▶ **Selected text**
+ + +
Add to this the index's approximate 325 per cent returns this cycle falling well short of the 417 per cent gain during the previous record-setting bull market in the 1990s, and it’s perhaps understandable why positivity has been replaced by a collective shrug of the shoulders.
Today’s column inches mirror this fundamentally negative tone with the Daily Telegraph claiming, ‘the only way is bust’, while the Wall Street Journal’s prominent opinion piece is unapologetically titled - ‘Calling Bull on the Longest Bull Market’.
The press’s pessimism is mirrored by those in the wealth world with Roger Jones, Head of Equities at London and Capital telling Spear’s that we are currently in a late cycle market and leading indicators are ‘starting to look concerning’. According to Jones, high expectations and high valuations - markets are ‘vulnerable’, while Penny Lovell, CEO of Sanlam’s Private Investment Office says that ‘like many’ in the wealth world, ‘we consider this bull market to be in the late stages of its life cycle’.
But why the negativity? James Penny, senior investment manager at Greenfinch told Spear’s that despite its obvious enduring qualities ‘it’s not called the most hated bull run in history for no reason’.
Penny says, ‘it’s been a slow steady grind with very little to get excited about. Investors have been unable to get really motivated about markets and there’s little in the way of prolonged positivity before politics or news headlines have us hunkering down again.’
On politics and the dreaded ‘R’-word, the Greenfinch manager says that despite Trump’s determination to drag the US into a trade war with China, at the moment the ‘classic warning signs of a recession are still in the distance’.
Will Hobbs, head of investment strategy at Barclays smart investor, also brings the dreaded ‘R’ word to the table, even if it is just to concede that despite bear markets and recessions often walking hand-in-hand, ‘while the economy continues to grow, the bull run should continue’.
+ + +
▶ **The data**
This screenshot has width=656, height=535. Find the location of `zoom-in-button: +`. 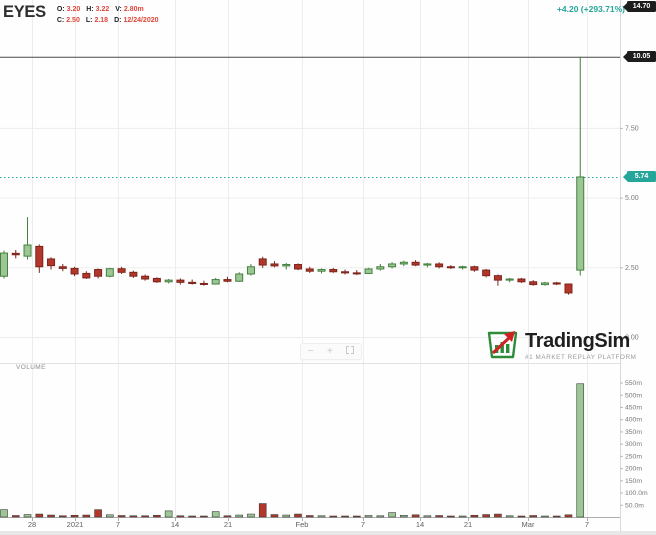

zoom-in-button: + is located at coordinates (330, 352).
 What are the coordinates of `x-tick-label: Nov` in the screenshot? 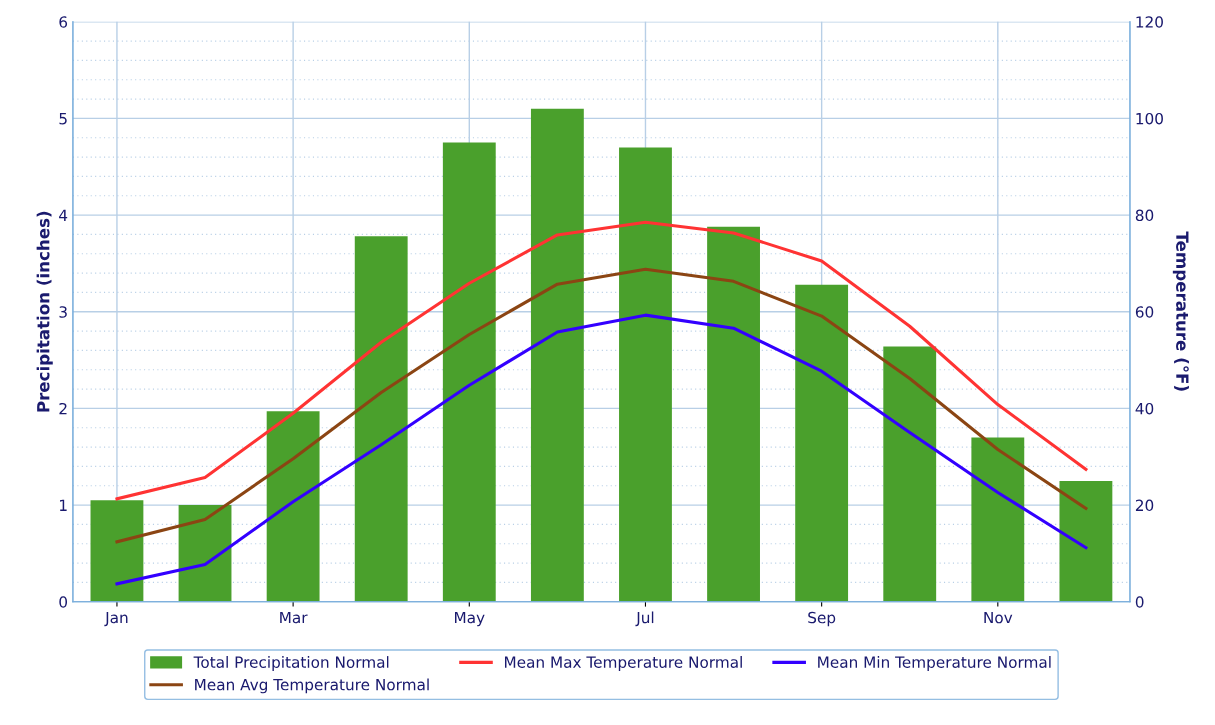 It's located at (998, 618).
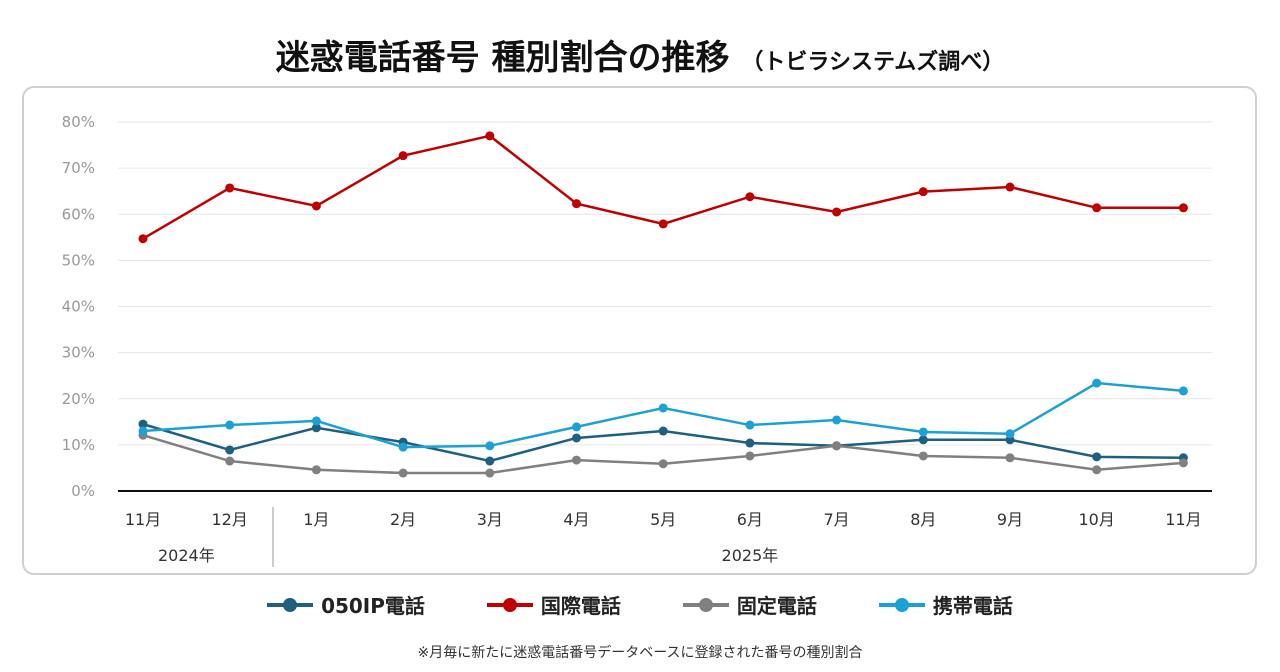 The width and height of the screenshot is (1280, 672). Describe the element at coordinates (230, 520) in the screenshot. I see `x-tick-label: 12月` at that location.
+ + +
▶ **Problem description**
Rewrite everything in the bull market passage from "The press’s pessimism" down to "its life cycle’.", swapping "wealth world" out for "wealth management industry".

▶ **Task result**
The press’s pessimism is mirrored by those in the wealth management industry with Roger Jones, Head of Equities at London and Capital telling Spear’s that we are currently in a late cycle market and leading indicators are ‘starting to look concerning’. According to Jones, high expectations and high valuations - markets are ‘vulnerable’, while Penny Lovell, CEO of Sanlam’s Private Investment Office says that ‘like many’ in the wealth management industry, ‘we consider this bull market to be in the late stages of its life cycle’.